Task details: Word for word, the data below must be repeated in full; no picture is to be included.

• • • • • • •

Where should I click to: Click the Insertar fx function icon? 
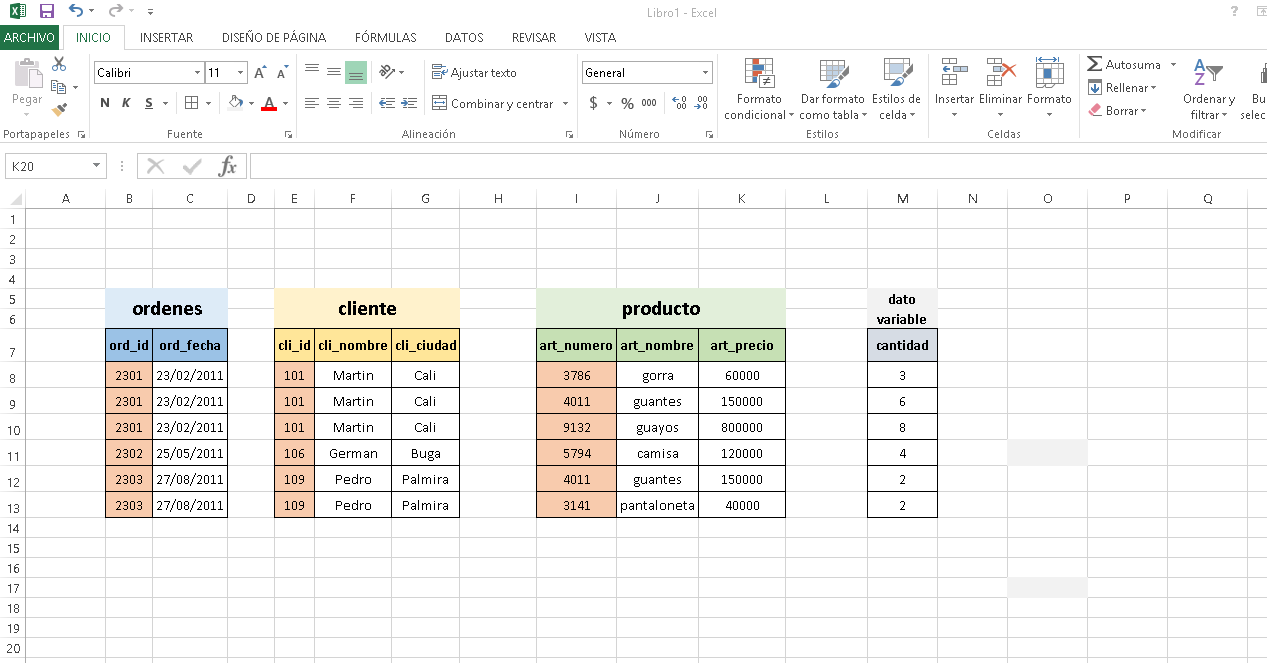pos(229,165)
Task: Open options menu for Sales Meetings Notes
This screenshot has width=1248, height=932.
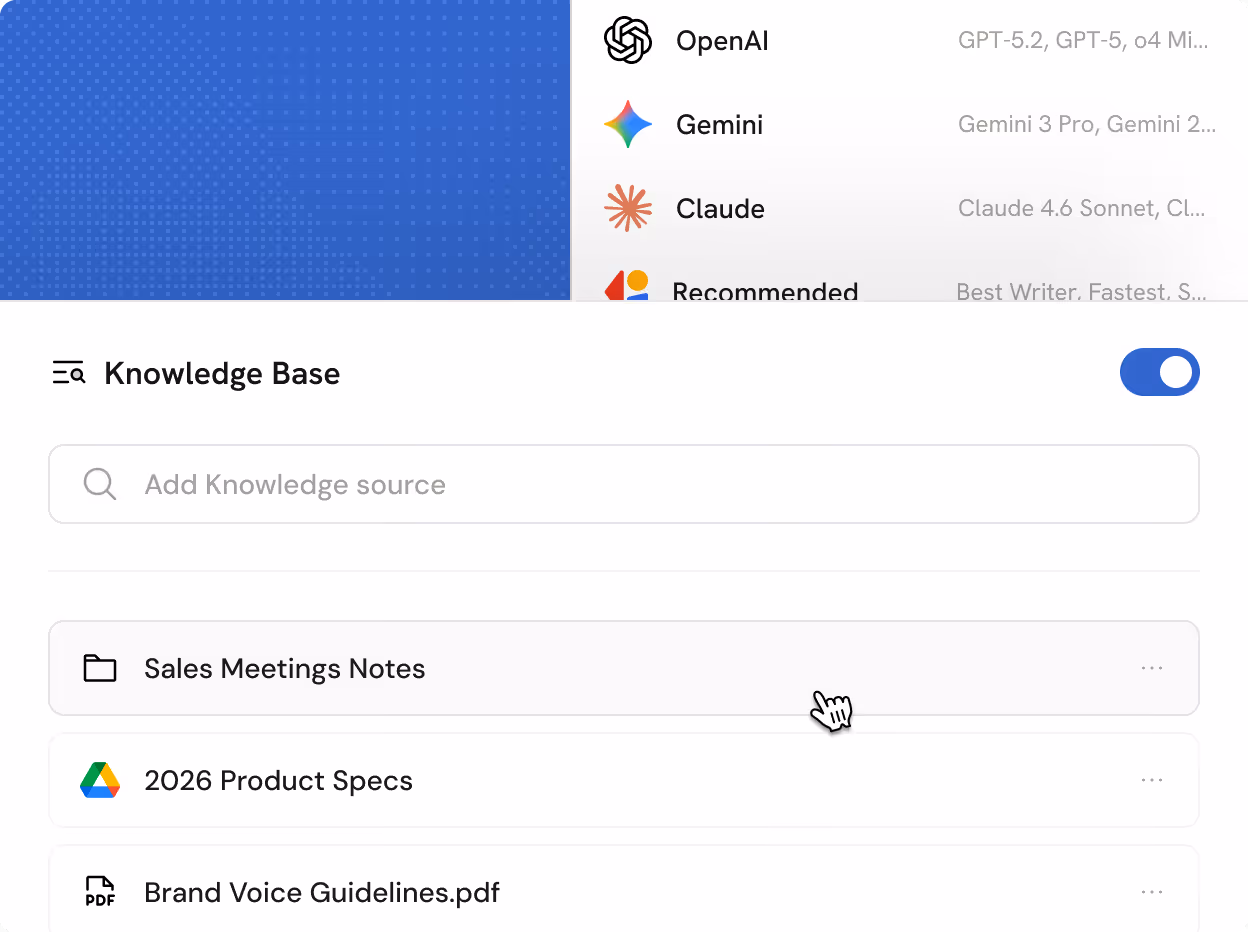Action: click(1152, 667)
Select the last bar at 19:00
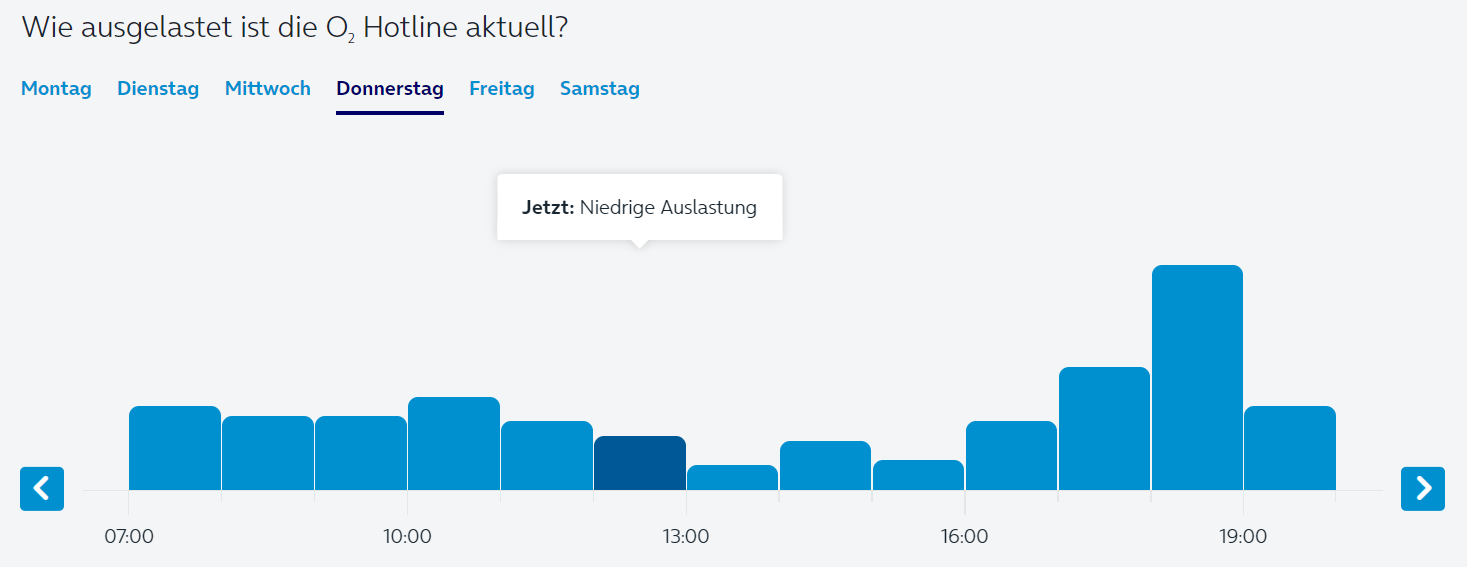Image resolution: width=1467 pixels, height=567 pixels. 1290,448
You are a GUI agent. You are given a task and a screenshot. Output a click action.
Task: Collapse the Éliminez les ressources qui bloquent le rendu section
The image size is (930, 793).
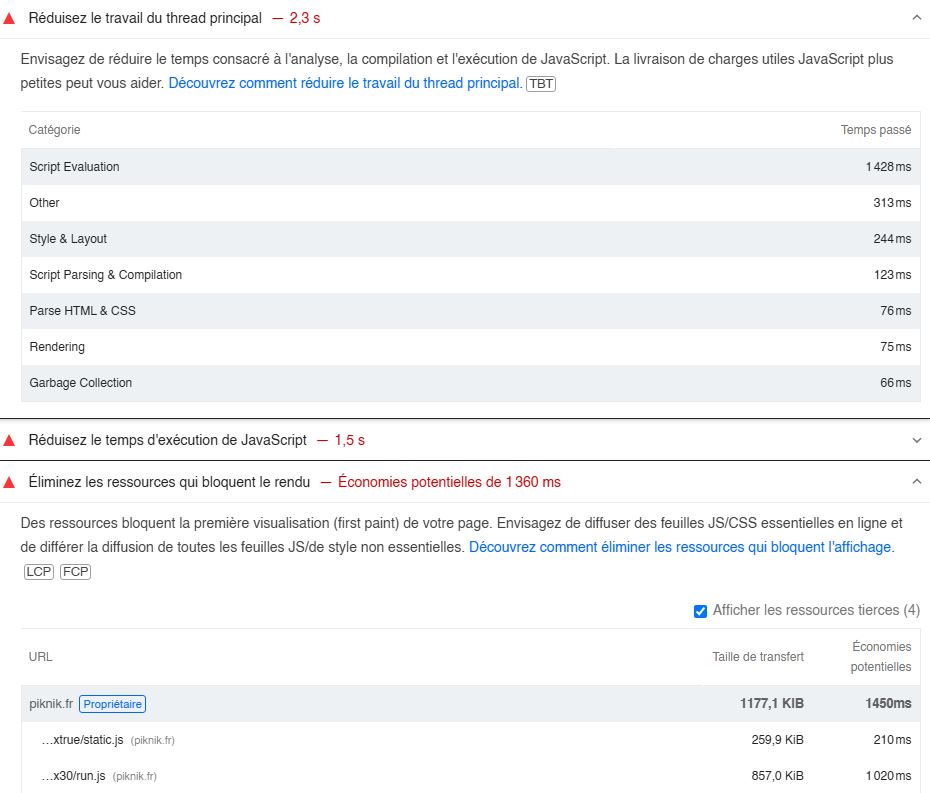pyautogui.click(x=917, y=482)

• • • • • • •

Exercise answer:
Where should I click to: Click the Insertar fx function icon? 
pos(229,165)
Task: Open options menu for Sales Meetings Notes
This screenshot has width=1248, height=932.
Action: click(1152, 667)
Select the last bar at 19:00
Image resolution: width=1467 pixels, height=567 pixels. 1290,448
You are a GUI agent. You are given a task and a screenshot. Output a click action.
Task: Collapse the Éliminez les ressources qui bloquent le rendu section
The image size is (930, 793).
pyautogui.click(x=917, y=482)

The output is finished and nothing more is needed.